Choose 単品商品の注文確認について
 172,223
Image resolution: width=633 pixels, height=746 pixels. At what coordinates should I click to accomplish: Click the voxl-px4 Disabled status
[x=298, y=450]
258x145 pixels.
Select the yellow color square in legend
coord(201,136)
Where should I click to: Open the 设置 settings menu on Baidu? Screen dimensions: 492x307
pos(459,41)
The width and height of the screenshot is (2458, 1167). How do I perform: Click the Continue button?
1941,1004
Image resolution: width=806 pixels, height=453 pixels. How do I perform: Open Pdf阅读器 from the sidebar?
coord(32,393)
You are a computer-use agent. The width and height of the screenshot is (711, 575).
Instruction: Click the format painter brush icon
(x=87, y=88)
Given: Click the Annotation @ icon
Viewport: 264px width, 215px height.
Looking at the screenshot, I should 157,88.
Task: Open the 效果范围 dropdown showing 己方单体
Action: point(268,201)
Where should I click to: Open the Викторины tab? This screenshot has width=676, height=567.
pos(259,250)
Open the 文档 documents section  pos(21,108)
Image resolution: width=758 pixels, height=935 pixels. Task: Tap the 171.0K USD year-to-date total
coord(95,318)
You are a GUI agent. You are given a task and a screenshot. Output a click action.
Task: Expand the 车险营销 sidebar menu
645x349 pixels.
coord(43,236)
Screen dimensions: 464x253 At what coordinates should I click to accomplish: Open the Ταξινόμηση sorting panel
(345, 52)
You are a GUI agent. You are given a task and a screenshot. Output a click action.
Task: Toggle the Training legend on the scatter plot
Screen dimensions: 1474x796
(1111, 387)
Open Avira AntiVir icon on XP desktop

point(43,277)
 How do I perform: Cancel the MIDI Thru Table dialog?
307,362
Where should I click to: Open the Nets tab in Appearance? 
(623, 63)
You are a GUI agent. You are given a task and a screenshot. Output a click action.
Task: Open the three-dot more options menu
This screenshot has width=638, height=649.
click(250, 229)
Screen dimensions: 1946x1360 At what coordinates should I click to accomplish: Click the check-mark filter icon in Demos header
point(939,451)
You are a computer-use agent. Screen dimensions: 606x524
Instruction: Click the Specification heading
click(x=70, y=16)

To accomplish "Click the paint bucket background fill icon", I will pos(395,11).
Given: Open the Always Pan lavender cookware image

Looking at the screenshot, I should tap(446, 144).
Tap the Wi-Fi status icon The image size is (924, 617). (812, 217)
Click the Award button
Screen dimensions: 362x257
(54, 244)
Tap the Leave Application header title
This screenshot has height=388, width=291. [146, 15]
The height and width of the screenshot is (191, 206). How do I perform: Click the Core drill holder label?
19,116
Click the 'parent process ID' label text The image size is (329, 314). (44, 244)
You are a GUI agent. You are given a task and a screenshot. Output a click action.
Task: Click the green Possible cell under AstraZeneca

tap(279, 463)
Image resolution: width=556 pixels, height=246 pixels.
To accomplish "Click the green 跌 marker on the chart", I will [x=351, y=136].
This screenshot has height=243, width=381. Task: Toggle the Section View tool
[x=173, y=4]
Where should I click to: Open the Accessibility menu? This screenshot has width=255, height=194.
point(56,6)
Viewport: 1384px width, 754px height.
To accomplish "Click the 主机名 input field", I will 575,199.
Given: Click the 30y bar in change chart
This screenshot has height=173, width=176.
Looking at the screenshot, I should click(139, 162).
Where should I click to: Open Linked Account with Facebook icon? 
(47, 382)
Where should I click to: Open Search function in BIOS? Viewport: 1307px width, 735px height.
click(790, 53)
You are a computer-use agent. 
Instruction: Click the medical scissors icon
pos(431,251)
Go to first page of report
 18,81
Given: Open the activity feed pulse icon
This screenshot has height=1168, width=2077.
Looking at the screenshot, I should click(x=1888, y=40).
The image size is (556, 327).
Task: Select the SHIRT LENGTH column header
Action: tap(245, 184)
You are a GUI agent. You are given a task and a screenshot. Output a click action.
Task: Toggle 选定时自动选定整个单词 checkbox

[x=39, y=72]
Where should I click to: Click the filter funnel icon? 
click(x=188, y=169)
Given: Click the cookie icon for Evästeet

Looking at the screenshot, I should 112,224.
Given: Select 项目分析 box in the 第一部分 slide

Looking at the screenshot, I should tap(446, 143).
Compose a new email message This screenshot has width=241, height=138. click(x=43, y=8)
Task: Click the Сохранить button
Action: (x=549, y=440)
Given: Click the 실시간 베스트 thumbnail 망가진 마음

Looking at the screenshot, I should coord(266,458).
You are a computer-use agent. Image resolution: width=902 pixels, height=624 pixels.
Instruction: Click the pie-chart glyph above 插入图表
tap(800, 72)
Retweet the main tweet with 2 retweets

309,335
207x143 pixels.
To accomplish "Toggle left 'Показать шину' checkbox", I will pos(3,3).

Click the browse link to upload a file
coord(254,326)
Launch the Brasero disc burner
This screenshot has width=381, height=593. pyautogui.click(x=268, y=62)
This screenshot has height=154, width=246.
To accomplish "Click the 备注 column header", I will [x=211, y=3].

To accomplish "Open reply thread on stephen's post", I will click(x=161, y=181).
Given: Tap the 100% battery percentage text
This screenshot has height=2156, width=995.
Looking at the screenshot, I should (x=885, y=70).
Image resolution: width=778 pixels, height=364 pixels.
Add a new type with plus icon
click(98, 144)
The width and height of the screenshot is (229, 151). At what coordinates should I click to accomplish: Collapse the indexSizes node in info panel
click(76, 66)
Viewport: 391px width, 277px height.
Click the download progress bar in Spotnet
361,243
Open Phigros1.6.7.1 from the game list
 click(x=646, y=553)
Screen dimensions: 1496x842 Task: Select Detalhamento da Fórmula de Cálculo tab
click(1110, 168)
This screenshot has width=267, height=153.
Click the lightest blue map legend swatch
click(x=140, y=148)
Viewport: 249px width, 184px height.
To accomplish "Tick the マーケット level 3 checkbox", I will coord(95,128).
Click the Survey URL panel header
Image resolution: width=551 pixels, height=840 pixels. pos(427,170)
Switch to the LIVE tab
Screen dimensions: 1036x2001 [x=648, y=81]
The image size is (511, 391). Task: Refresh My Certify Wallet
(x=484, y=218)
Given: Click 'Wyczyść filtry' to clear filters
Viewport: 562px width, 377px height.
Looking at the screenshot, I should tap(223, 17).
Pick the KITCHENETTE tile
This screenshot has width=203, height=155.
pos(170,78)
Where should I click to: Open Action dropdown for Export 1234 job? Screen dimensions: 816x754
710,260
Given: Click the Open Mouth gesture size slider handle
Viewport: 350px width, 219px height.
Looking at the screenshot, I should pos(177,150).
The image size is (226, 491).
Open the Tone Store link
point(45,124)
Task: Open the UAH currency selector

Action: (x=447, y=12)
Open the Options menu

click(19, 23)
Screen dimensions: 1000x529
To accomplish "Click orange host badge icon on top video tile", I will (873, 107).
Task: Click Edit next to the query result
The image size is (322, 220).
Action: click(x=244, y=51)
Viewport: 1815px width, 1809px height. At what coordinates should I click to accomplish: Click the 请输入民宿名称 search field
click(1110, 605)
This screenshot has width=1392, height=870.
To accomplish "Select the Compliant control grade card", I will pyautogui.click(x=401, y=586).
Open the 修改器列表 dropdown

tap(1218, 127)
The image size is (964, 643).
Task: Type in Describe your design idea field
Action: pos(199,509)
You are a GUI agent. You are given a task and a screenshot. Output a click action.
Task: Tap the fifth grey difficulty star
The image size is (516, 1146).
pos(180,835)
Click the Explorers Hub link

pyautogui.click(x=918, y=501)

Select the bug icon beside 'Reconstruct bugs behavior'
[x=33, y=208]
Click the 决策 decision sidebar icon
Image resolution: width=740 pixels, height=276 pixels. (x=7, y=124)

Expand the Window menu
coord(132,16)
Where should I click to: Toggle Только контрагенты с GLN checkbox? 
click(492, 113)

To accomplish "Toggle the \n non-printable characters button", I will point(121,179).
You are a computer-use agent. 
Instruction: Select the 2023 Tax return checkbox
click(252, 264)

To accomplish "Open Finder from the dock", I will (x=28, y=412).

#####

## EXERCISE PROMPT
Copy word for word the part of the material that opens with the line containing "Where should I click to: Toggle" and runs through the end of the material.

## RESULT OF THE TASK
Where should I click to: Toggle Только контрагенты с GLN checkbox? 
click(492, 113)

To accomplish "Toggle the \n non-printable characters button", I will point(121,179).
You are a computer-use agent. 
Instruction: Select the 2023 Tax return checkbox
click(252, 264)

To accomplish "Open Finder from the dock", I will (x=28, y=412).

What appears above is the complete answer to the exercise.